The editor makes an eloquent case – that this is not the best of Nigerian writing. Not once is there mention of the works of Nigerians writers on the Internet. You will not find innovation here. The flagship short story Daughters of Eve by Peter Ike Amadi is a heartbreak of a story only in the sense that after reading this too-long tale that goes nowhere, the reader is filled with compassion for the unnecessary effort that must have gone into creating this distraction, There are some other comforting names in the book: Tolu Ogunlesi, Ikeogu Oke, Jumoke Verissimo, and Uchechukwu Peter Umezurike.
There is a reason why they shine; they know their craft because they practise it everyday everywhere. I enjoyed Jumoke Verissimo’s Lightless Room. It was a reader’s delight. It did not belong in this collection of mostly tired tales. Emmanuel Iduma does show a lot of promise in his story Guitar Boy. However, even the best are plagued by editorial issues and poor research. Also, the claim that this is fresh writing is easily debunked by searching the titles of the stories on the Internet. I found quite a number of them on the Internet and even in other “anthologies.”
Dawson may have consulted some experts on the subject of Nigerian literature; however, it clearly does not show in the output. Several influential names come to mind: Bibi Bakare-Yusuf, Ike Anya, Muhtar Bakare, Sola Osofisan, Chuma Nwokolo, Nnorom Azuonye, Afam Akeh, Obiwu, Lola Shoneyin, Molara Wood, Jeremy Weate, Chika Unigwe, Victor Ehikhamenor, Ivor Hartmann, etc. Some of them are not even Nigerians; rather they are digital natives toiling on the Internet daily to push the envelope in terms of how our stories should be told.

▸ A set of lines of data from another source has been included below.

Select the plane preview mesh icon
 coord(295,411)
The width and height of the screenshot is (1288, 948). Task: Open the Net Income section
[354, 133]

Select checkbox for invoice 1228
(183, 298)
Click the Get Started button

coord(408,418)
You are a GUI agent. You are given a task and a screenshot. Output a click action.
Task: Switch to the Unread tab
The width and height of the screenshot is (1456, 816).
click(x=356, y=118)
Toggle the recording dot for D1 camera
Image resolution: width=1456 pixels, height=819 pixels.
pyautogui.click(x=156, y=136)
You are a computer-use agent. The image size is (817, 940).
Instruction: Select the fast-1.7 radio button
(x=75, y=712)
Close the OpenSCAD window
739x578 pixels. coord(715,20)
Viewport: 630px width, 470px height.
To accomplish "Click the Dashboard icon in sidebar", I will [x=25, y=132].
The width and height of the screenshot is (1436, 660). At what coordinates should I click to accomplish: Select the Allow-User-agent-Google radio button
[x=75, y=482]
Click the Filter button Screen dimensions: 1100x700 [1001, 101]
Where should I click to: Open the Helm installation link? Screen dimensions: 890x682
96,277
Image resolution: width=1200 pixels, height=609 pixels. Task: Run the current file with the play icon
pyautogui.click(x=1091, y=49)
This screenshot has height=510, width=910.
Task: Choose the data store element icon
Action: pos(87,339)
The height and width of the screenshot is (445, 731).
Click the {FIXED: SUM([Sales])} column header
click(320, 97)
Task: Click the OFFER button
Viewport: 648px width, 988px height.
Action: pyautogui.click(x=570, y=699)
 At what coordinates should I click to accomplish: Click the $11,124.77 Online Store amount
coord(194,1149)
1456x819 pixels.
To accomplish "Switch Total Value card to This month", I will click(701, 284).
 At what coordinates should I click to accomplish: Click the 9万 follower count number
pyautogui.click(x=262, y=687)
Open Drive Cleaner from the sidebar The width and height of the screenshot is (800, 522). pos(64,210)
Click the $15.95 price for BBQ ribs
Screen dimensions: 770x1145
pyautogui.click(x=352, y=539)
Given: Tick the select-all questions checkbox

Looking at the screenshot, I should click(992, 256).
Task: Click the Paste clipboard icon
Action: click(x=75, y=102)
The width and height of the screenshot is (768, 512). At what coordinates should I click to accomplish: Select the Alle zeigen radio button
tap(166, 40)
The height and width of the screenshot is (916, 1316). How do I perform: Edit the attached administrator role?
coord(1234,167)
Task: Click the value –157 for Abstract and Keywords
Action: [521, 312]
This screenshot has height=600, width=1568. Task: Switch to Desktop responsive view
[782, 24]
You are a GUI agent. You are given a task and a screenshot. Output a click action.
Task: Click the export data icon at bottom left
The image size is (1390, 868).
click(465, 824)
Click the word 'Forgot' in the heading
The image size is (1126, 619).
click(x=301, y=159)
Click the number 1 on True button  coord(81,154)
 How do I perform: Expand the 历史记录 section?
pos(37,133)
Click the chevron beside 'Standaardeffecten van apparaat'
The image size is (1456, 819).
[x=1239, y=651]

New Nigerian anthologies are born literally every day on the Internet featuring truly fresh and emerging voices. Fresh, frothing, scintillating prose struts out of those web pages and social networking media like great palmwine. You couldn’t tell from this collection but Nigerian literature is alive and rocking although the reader can be forgiven for thinking it is on life support judging from the mostly wretched offerings in this anthology of mediocrity. If it is any consolation, the editor’s three sentence narrative on her Okada motorcycle experience in Nigeria provided one of the few nuggets of hilarity and brilliance in an otherwise forgettable anthology.